*Exercise 1*
Translate this sentence from the abstract on coffee and liver injury below into Spanish: "Liver injury was indicated by abnormal serum ALT activity (>43 U/L)."
*Exercise 2*
Write the next part of the abstract on coffee and liver injury below, picking up after its last sentence.

-- Text block follows --

Background & aims: Based on experimental and epidemiologic studies, we investigated whether coffee and caffeine consumption reduced the risk of elevated alanine aminotransferase (ALT) activity in persons at high risk for liver injury in a national, population-based study.
Methods: Participants were 5944 adults in the Third US National Health and Nutrition Examination Survey, 1988-1994, with excessive alcohol consumption, viral hepatitis, iron overload, overweight, or impaired glucose metabolism. Liver injury was indicated by abnormal serum ALT activity (>43 U/L).

-- Text block concluded --
-- Data shown follows --

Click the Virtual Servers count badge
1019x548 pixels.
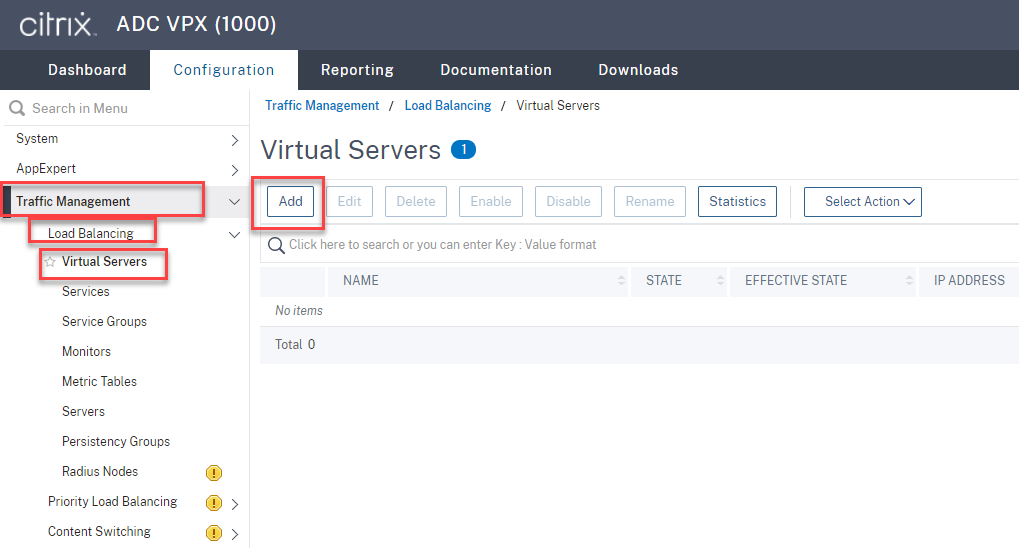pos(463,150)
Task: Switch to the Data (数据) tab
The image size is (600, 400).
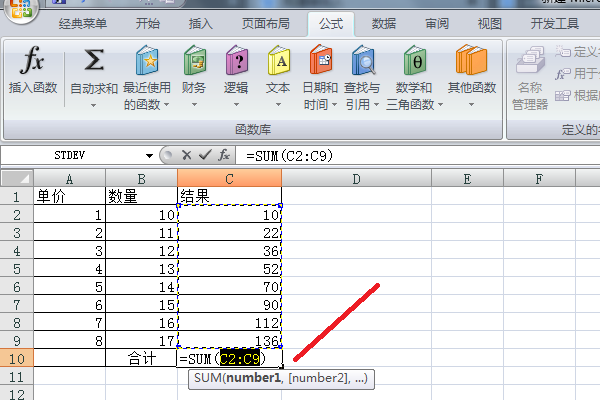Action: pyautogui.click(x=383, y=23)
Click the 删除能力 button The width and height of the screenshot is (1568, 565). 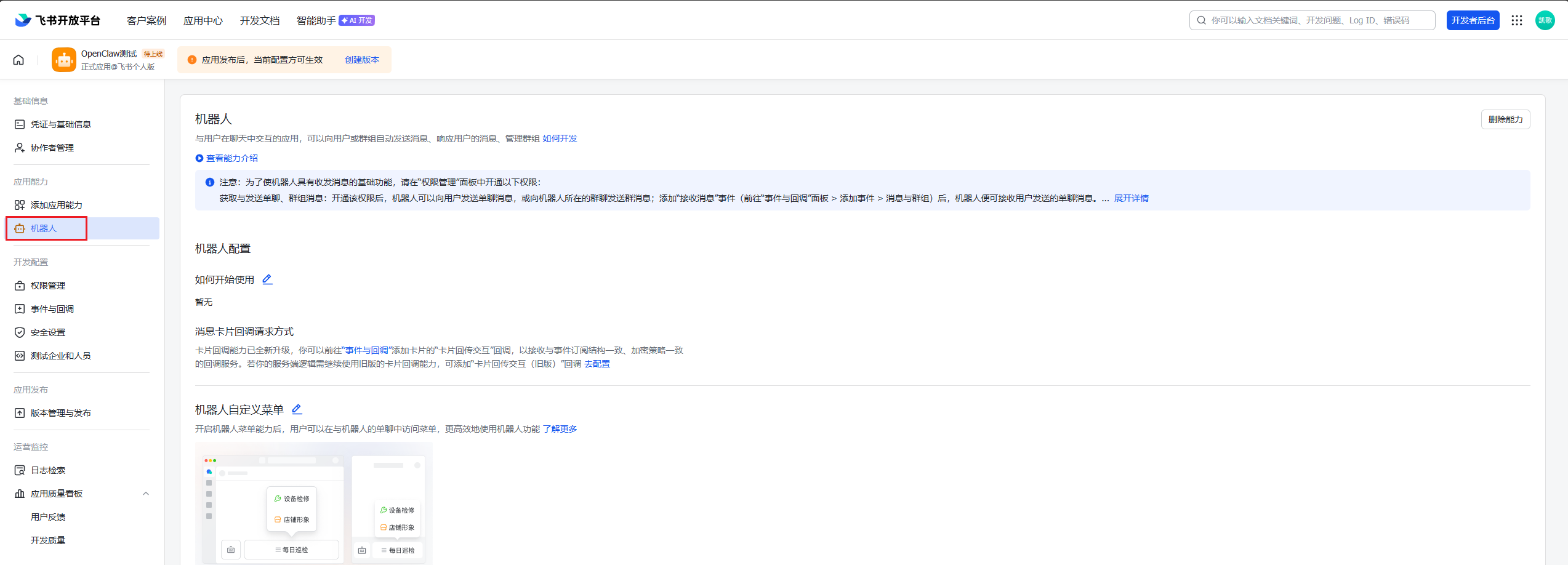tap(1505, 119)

-- Data shown concluded --

*Output 1*
La lesión hepática se indicó mediante una actividad anormal de la ALT sérica (>43 U/L).

*Output 2*
Results: Elevated ALT activity was found in 8.7% of this high-risk population. In unadjusted analysis, lower ALT activity was associated with increasing consumption of coffee ( P = .001) and caffeine ( P = .001). Multivariate logistic regression analyses showed that the risk of elevated ALT activity declined with increasing intake of coffee ( P for trend = .034) and caffeine ( P < .001). Comparing persons who drank more than 2 cups per day with noncoffee drinkers, the odds ratio was .56 (95% confidence interval, .31-1.0). Comparing persons in the highest caffeine quintile with the lowest, the odds ratio was .31 (95% confidence interval, .16-.61). These relationships were consistent across subgroups at risk for liver injury and were relatively unchanged when analyses included the entire population or when limited to persons without impaired liver function or right upper quadrant pain. Fasting insulin concentrations did not mediate the effects.
Conclusions: In this large, national, population-based study, among persons at high risk for liver injury, consumption of coffee and especially caffeine was associated with lower risk of elevated ALT activity.